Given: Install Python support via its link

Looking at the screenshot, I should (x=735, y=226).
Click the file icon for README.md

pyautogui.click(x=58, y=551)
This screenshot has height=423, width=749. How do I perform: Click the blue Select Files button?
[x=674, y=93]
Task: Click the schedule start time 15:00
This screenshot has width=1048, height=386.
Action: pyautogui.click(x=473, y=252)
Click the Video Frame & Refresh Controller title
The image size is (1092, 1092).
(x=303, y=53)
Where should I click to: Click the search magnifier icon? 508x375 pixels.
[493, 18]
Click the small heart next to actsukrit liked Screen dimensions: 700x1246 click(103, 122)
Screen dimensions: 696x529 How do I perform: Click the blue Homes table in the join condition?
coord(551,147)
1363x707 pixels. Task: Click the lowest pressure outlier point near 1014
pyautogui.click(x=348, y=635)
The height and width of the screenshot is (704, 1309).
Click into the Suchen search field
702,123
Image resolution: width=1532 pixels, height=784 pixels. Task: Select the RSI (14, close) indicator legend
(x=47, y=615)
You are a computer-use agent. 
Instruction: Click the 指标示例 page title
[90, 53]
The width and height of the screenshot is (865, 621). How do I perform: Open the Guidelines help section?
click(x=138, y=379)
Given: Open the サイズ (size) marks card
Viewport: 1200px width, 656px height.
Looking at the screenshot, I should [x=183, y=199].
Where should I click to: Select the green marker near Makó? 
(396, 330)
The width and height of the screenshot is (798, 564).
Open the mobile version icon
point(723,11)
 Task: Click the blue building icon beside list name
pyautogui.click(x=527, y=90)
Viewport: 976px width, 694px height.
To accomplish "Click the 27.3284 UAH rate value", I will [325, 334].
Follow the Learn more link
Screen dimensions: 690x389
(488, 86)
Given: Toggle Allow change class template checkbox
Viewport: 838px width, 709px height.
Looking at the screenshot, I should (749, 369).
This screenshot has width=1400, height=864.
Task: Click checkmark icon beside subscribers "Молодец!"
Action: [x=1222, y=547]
== == ==
Work order
All lines from the one holding "Given: Toggle Allow" through the end of the entries need to be given again exactly. Leave out the others.

Task result
Given: Toggle Allow change class template checkbox
Viewport: 838px width, 709px height.
Looking at the screenshot, I should (749, 369).
This screenshot has width=1400, height=864.
Task: Click checkmark icon beside subscribers "Молодец!"
Action: [x=1222, y=547]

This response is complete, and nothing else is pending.